Le tourneur partit le lendemain matin avec la « petite-table-mets-le-couvert » et l’âne à or vers la maison de son père. Le tailleur se réjouit lorsqu’il le revit et lui demanda, à lui aussi, ce qu’il avait appris chez les autres.
– Cher père, répondit-il, je suis devenu tourneur sur bois.
– Un fameux métier, dit le père.
– Qu’as-tu ramené de ton compagnonnage ?
– Une pièce précieuse, cher père, répondit le fils, un bâton dans un sac.
– Quoi ? s’écria le père.
– Un bâton, ce n’était pas la peine, tu peux en cueillir à n’importe quel arbre !
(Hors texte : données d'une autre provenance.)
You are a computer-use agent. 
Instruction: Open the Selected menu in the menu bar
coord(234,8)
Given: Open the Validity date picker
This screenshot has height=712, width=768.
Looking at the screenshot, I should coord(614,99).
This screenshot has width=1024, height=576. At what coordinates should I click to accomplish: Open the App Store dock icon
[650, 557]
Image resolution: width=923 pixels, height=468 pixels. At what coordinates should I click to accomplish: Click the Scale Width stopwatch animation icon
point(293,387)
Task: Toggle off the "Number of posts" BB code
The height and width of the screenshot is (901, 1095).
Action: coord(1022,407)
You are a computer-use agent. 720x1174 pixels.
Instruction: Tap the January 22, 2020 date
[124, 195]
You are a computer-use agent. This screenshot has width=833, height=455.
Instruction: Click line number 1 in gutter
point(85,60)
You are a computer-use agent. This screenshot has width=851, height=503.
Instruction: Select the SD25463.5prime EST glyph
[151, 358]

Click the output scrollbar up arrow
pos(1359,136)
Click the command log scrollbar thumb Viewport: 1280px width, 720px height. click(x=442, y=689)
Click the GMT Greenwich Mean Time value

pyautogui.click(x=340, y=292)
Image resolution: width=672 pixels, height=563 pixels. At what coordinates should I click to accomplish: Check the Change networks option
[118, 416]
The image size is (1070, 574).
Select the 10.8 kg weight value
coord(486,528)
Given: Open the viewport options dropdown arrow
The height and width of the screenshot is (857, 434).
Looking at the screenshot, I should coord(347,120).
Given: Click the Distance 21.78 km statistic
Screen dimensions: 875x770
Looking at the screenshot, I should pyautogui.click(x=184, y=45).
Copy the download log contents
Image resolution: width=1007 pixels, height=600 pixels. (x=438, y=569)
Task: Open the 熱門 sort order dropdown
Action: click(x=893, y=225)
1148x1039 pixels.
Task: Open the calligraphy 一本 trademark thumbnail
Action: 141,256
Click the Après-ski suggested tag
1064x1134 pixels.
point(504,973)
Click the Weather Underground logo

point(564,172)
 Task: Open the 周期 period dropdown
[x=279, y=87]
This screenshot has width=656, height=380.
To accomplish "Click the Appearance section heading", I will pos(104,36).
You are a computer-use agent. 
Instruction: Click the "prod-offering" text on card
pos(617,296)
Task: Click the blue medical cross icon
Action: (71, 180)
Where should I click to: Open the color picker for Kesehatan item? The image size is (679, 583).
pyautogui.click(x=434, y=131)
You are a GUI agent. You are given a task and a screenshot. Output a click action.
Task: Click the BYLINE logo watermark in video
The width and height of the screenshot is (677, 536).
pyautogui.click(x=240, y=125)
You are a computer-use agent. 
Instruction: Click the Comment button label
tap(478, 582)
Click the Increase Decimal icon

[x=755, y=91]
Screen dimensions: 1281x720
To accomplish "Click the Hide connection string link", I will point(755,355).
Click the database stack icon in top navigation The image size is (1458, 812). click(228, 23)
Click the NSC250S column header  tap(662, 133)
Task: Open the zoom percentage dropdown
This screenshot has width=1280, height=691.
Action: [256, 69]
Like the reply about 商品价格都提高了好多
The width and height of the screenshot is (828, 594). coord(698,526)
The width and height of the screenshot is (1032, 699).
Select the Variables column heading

– Mais pas un comme ça, cher père ; quand je dis « bâton, hors du sac », il en bondit et donne à celui qui m’a voulu du mal une fameuse danse jusqu’à ce qu’il tombe par terre et supplie qu’il s’arrête. Voyez-vous, c’est avec ce bâton que j’ai récupéré la « petite-table-mets-le-couvert » et l’âne à or que l’aubergiste voleur avait dérobés à mes frères. Maintenant, appelle mes frères, et invite tous les parents. Je veux qu’ils mangent et boivent et je remplirai leurs poches d’or.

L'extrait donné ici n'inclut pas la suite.